PROBLEM REQUIREMENTS –
Please repeat the lines below exactly. Begin with the line containing "The image size is (1568, 737)." and go on through the line containing "Given: Click the red X delete icon".

Saved entries
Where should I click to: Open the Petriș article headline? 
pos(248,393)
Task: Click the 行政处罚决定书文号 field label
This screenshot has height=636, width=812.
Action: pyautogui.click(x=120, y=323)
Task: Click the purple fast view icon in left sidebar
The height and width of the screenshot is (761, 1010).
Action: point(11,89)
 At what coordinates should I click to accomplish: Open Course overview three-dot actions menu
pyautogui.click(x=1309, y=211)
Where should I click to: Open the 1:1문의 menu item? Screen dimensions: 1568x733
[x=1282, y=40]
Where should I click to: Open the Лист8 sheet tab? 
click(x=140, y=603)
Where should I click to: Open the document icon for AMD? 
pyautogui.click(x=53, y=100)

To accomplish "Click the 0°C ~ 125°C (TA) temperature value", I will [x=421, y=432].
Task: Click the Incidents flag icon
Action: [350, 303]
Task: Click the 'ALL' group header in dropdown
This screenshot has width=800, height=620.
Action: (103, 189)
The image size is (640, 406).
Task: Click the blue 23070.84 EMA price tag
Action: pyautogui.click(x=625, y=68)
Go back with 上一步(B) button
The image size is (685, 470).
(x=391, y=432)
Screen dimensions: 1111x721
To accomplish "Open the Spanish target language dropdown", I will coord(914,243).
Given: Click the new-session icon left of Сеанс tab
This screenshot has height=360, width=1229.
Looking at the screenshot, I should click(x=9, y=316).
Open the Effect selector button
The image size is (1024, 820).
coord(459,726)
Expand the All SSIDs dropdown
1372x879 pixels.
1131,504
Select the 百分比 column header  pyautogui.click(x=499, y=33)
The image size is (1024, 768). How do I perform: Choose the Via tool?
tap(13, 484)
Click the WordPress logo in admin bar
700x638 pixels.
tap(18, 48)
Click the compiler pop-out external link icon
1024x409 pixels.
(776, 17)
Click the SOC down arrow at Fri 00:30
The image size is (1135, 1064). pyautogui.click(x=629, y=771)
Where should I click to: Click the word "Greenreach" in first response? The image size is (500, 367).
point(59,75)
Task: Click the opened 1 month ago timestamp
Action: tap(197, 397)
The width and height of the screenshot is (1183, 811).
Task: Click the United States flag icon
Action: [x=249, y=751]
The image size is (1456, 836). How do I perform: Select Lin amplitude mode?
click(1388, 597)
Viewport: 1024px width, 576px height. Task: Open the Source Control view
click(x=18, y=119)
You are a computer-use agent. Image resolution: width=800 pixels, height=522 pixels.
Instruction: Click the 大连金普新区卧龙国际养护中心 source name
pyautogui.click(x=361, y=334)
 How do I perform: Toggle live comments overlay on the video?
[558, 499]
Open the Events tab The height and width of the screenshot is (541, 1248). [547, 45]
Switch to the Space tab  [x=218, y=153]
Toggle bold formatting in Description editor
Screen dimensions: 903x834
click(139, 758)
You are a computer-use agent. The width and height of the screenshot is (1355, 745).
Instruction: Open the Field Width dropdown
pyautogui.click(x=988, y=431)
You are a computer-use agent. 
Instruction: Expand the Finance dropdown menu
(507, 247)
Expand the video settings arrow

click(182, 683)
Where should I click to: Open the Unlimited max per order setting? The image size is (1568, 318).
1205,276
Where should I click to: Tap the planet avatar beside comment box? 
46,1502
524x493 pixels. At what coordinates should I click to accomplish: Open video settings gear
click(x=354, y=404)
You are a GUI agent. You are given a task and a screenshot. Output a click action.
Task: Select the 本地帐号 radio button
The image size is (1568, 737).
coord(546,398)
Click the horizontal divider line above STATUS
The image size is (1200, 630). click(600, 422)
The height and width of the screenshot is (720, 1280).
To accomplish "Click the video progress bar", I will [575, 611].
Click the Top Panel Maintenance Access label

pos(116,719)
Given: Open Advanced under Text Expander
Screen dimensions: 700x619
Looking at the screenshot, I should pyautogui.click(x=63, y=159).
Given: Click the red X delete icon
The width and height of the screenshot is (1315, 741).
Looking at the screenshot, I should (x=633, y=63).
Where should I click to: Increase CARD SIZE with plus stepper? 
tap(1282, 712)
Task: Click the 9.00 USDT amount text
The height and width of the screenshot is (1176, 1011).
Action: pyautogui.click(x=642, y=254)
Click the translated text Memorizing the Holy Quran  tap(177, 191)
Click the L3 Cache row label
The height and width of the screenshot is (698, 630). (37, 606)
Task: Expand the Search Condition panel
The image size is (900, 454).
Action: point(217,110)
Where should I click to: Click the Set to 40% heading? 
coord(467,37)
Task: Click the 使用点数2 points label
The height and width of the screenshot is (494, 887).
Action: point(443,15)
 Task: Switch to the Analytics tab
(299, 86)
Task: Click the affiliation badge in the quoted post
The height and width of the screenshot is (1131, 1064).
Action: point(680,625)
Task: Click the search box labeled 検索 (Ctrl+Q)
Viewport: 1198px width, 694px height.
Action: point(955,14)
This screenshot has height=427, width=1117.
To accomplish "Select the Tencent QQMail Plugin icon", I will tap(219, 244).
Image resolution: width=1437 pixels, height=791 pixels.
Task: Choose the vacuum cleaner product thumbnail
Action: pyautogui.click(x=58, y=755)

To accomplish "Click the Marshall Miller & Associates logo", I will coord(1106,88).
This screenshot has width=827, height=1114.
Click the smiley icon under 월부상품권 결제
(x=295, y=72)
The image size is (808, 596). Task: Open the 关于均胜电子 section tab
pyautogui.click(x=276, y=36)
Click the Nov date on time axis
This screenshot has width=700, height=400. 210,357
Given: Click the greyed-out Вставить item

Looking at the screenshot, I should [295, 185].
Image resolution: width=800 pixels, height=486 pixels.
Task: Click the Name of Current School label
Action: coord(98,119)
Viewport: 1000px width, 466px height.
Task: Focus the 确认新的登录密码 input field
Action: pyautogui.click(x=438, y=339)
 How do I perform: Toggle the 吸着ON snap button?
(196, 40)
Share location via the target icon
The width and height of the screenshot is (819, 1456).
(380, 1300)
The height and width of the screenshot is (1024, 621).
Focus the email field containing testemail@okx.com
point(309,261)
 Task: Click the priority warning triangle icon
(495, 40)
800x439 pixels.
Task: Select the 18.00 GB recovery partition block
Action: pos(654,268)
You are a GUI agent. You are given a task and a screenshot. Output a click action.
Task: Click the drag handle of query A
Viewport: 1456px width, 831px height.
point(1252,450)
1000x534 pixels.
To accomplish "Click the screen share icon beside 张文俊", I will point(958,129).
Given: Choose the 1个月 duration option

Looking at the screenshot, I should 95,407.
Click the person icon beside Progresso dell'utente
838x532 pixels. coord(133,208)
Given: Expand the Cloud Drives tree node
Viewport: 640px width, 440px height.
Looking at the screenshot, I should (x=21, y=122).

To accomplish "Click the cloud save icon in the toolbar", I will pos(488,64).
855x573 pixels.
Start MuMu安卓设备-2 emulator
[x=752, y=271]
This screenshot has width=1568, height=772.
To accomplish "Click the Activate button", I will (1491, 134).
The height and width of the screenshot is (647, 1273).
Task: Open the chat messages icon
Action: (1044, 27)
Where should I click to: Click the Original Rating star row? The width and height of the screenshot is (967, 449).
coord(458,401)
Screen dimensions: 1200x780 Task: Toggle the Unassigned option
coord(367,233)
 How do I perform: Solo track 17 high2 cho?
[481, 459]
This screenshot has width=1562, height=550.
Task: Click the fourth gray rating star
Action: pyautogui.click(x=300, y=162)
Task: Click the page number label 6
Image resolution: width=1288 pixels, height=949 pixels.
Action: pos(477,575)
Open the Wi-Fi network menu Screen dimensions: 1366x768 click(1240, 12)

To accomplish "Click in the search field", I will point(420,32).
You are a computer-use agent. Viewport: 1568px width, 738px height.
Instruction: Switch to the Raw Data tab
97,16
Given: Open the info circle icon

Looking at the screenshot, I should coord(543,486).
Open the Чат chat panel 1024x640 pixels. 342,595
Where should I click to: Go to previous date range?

YOUR RESPONSE –
The image size is (1568, 737).
coord(546,398)
Click the horizontal divider line above STATUS
The image size is (1200, 630). click(600, 422)
The height and width of the screenshot is (720, 1280).
To accomplish "Click the video progress bar", I will [575, 611].
Click the Top Panel Maintenance Access label

pos(116,719)
Given: Open Advanced under Text Expander
Screen dimensions: 700x619
Looking at the screenshot, I should pyautogui.click(x=63, y=159).
Given: Click the red X delete icon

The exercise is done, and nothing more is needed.